**What you need to do:** Pull out each of the lines below that contains the word "width".

**Exercise materials:**
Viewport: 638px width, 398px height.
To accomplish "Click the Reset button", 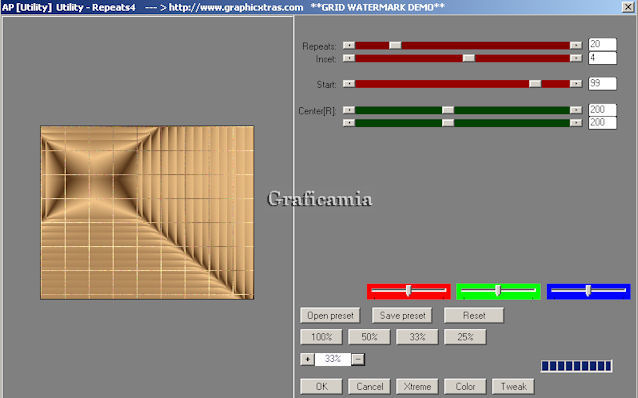I will click(474, 315).
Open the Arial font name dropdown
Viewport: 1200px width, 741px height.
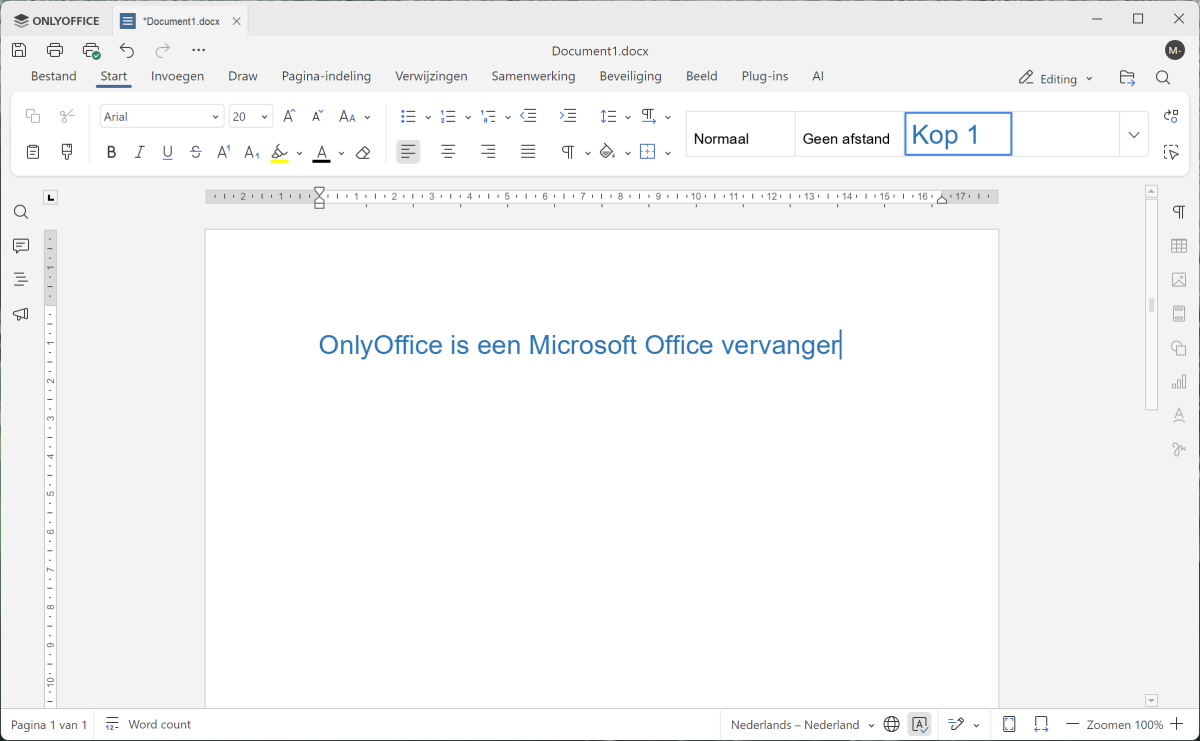pyautogui.click(x=215, y=117)
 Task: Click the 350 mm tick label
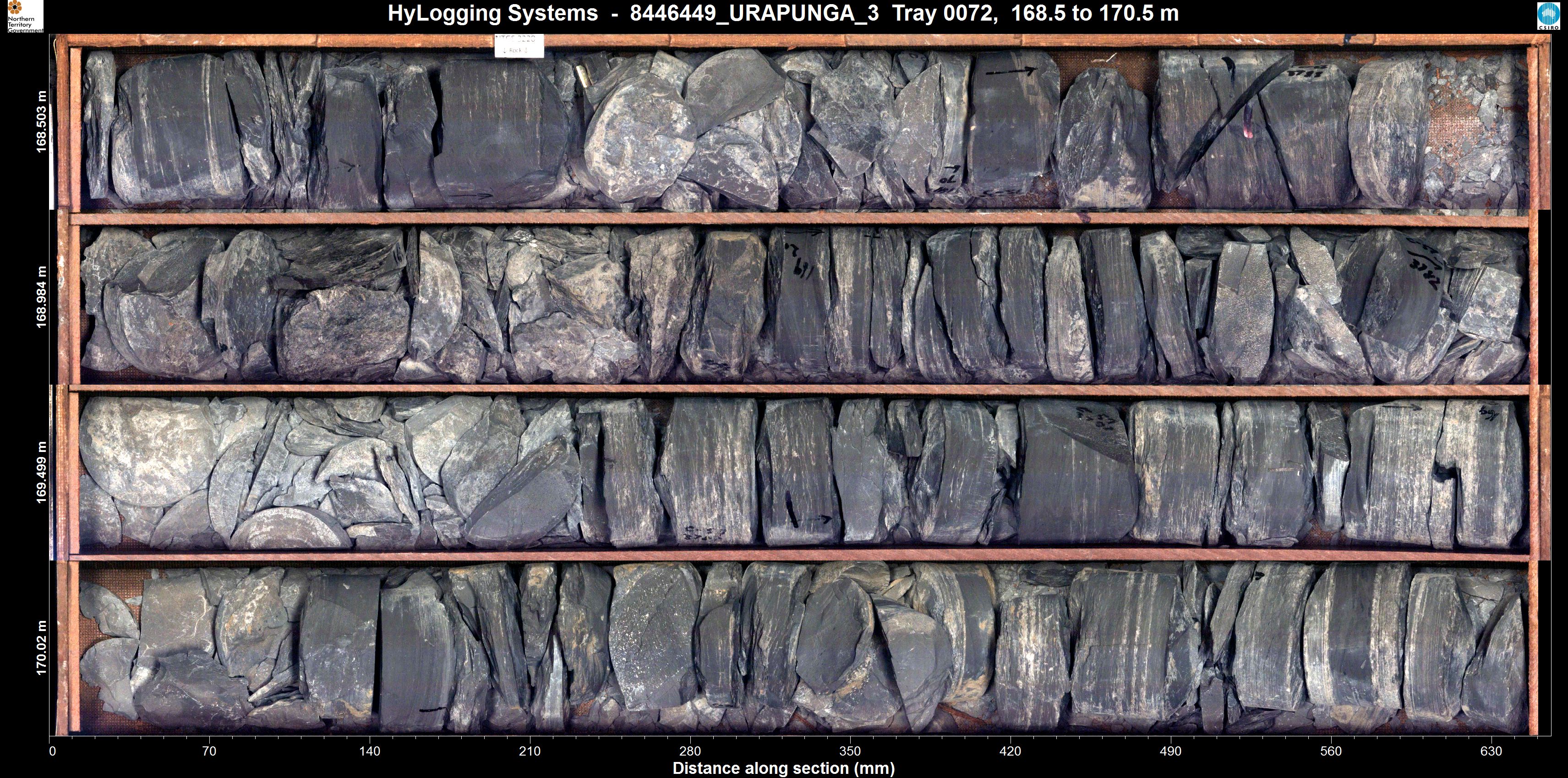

**Result below:**
Viewport: 638px width, 398px height.
Viewport: 1200px width, 741px height.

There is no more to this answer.